La motivation du juge

Le juge de la mise en état rappelle que la compétence exclusive des tribunaux judiciaires spécialement désignés pour statuer sur les actions en matière de marques françaises est d’ordre public et qu’aucune clause attributive de juridiction ne peut y déroger, « fût-elle stipulée entre commerçants » (Cass. com., 9 janvier 2025, n° 23-15.842).
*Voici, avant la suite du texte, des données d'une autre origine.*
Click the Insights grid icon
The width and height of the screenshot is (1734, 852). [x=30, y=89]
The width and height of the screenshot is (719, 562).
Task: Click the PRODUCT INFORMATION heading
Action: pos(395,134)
L’analyse du contrat entre Showroomprivé.com et Luxoptics a confirmé que l’article 6 autorisait expressément Showroomprivé.com à « utiliser et exploiter les marques, logos et signes distinctifs correspondant aux produits », et que l’article 7 garantissait leur authenticité et l’absence de restrictions à leur distribution dans l’Union européenne. Pour le tribunal, il en résultait que l’action en garantie portait directement sur les droits de marque transmis par Luxoptics, et ne pouvait être dissociée du contentieux principal en matière de propriété intellectuelle.

En conséquence, la clause attributive de compétence en faveur du tribunal de commerce de Paris a été jugée inapplicable, et l’exception d’incompétence rejetée.

Le dispositif

Par son ordonnance du 2 juillet 2025, le Tribunal judiciaire de Paris :

  • a rejeté l’exception d’incompétence soulevée par Luxoptics ;
  • a rejeté sa demande au titre de l’article 700 du Code de procédure civile ;
  • a renvoyé l’affaire à la mise en état pour examen au fond le 9 octobre 2025.

Portée de la décision

Cette décision s’inscrit dans une ligne jurisprudentielle constante : la protection d’une marque de luxe ne se limite pas à sanctionner les contrefaçons manifestes, mais implique un contrôle constant sur l’authenticité des produits et leurs circuits de distribution.

En confirmant la compétence exclusive du Tribunal judiciaire de Paris, le juge réaffirme que ce contrôle ne peut être écarté par un simple accord contractuel, fût-il négocié entre professionnels aguerris.

Dans le domaine du luxe, les lunettes Dior ne sont pas de simples accessoires : elles sont un vecteur de l’image et de l’exclusivité de la marque. À ce titre, elles doivent rester, juridiquement et commercialement, dans le champ de vision de leur titulaire.